What is threat hunting and why is it needed
In the process of threat hunting, the analyst does not wait until the sensors of the protection systems are triggered, but purposefully looks for signs of compromise. To do this, it develops and verifies assumptions about how attackers could have penetrated the network. Such checks should be consistent and regular.
The correct implementation of the process should take into account the principles:
- It should be assumed that the system has already been compromised. The main goal is to find traces of penetration.
- To search, you need a hypothesis about how exactly the system was compromised.
- The search should be carried out iteratively, that is, after testing the next hypothesis, the analyst puts forward a new one and continues the search.
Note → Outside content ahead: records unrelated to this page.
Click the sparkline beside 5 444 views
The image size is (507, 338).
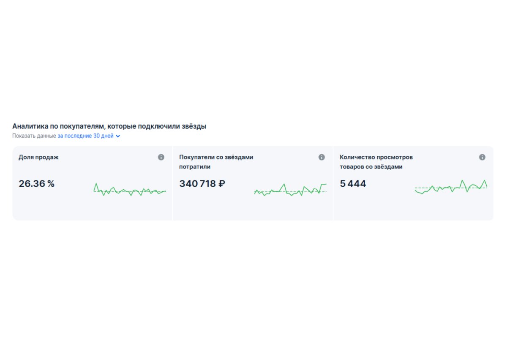451,186
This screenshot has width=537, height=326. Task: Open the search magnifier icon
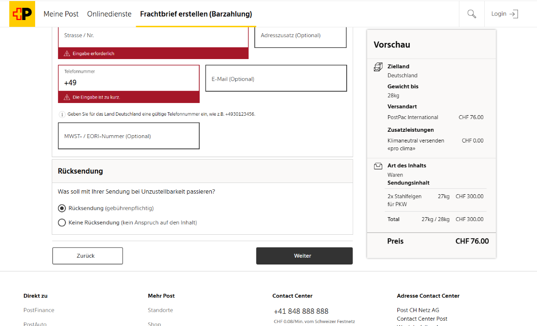point(472,14)
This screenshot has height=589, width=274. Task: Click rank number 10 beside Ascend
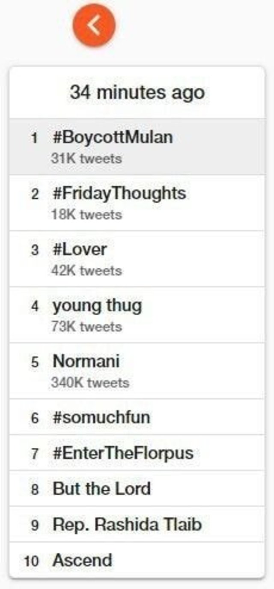[x=32, y=561]
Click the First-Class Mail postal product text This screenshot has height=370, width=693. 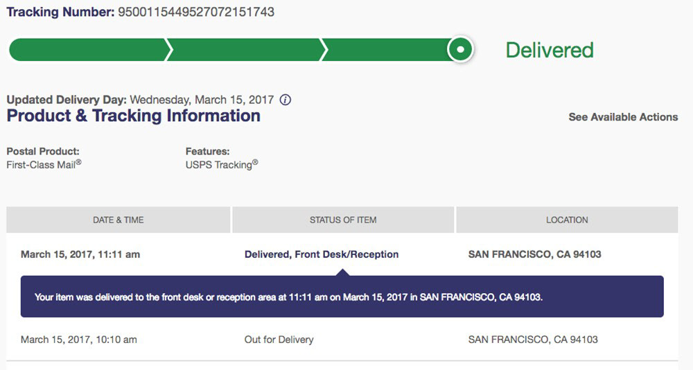point(44,165)
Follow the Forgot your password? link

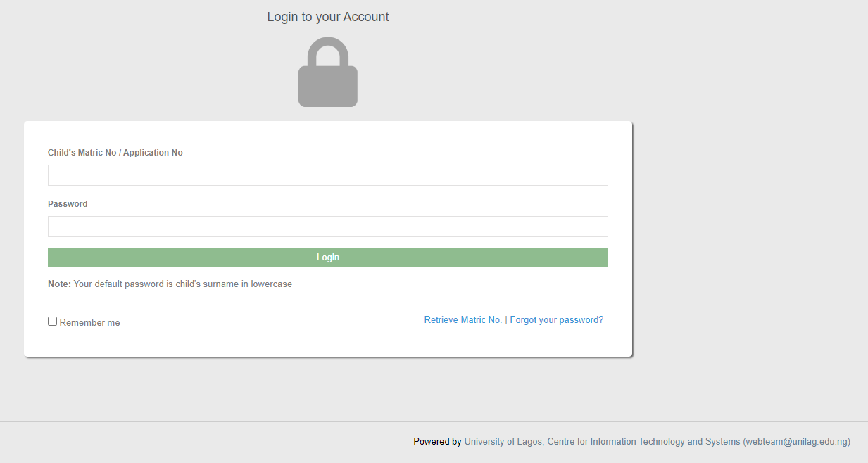(556, 320)
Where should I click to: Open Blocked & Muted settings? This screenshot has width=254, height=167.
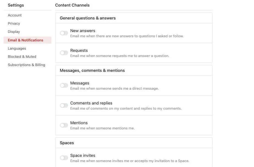22,57
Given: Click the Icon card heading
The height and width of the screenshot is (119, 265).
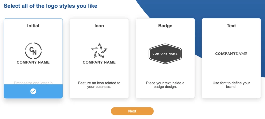Looking at the screenshot, I should tap(99, 26).
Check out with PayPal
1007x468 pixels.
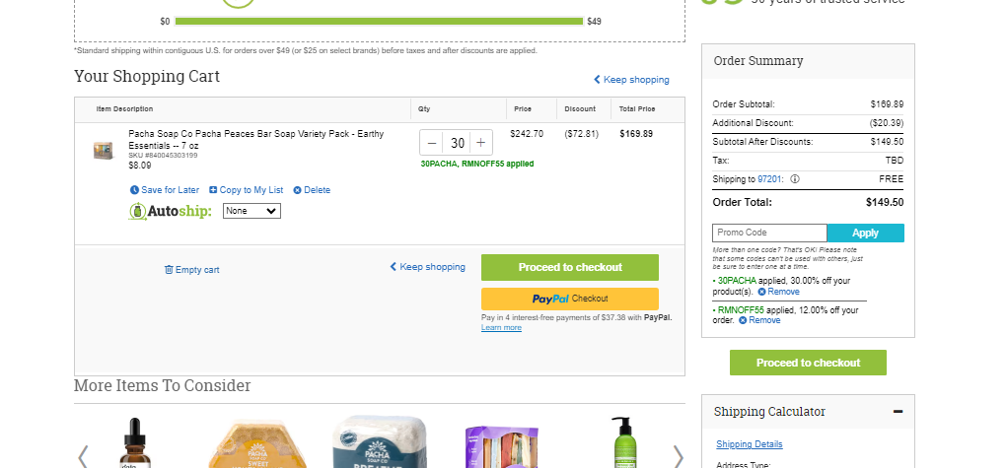(x=570, y=299)
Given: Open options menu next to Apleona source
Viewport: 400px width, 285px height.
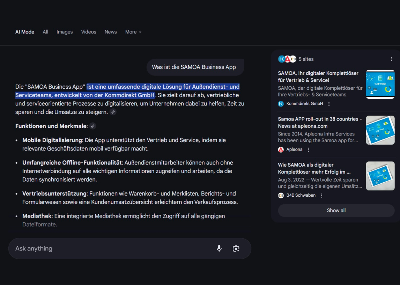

Often, traditional automated defenses miss sophisticated targeted attacks . The reason is that such attacks are often spread over time, so security tools cannot correlate the two phases of an attack. At the same time, attackers carefully think over the penetration vectors and develop scenarios for actions in the infrastructure. This allows them not to perform unmasking actions and pass off their activity as legitimate. Attackers are constantly improving their knowledge, buying or developing new tools.
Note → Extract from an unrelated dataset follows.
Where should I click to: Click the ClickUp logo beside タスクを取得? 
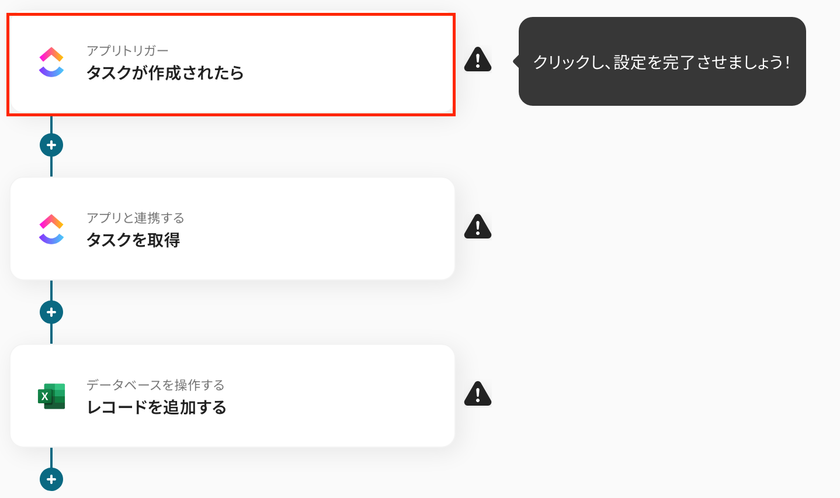coord(51,229)
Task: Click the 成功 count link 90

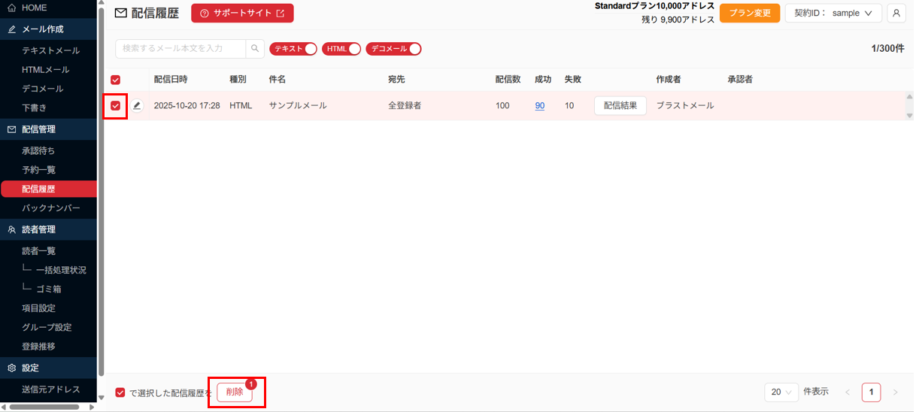Action: (540, 106)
The issues of identifying targeted attacks are especially relevant for organizations that were previously hacked. According to the reportFireEye M-Trends, 64% of previously compromised organizations were attacked again. It turns out that more than half of the hacked companies are still at risk. This means that it is necessary to apply measures for early detection of the facts of compromise - this can be achieved with the help of TH.
Threat hunting helps information security specialists reduce the time to detect a breach, as well as update knowledge about the protected infrastructure. TH is also useful when using threat intelligence (TI) - especially when TI indicators are used when making a hypothesis.
How to form hypotheses for testing
Since when conducting TH, it is a priori assumed that the attacker has already penetrated the infrastructure, the first thing to do is to localize the location of the search for traces of hacking. It can be determined by putting forward a hypothesis about how the penetration occurred and what confirmation of this can be found in the infrastructure. Having formulated a hypothesis, the analyst checks the truth of his assumption. If the hypothesis is not confirmed, the expert proceeds to develop and test a new one. If, as a result of testing the hypothesis, traces of hacking are found or the presence of malware is established, an investigation begins.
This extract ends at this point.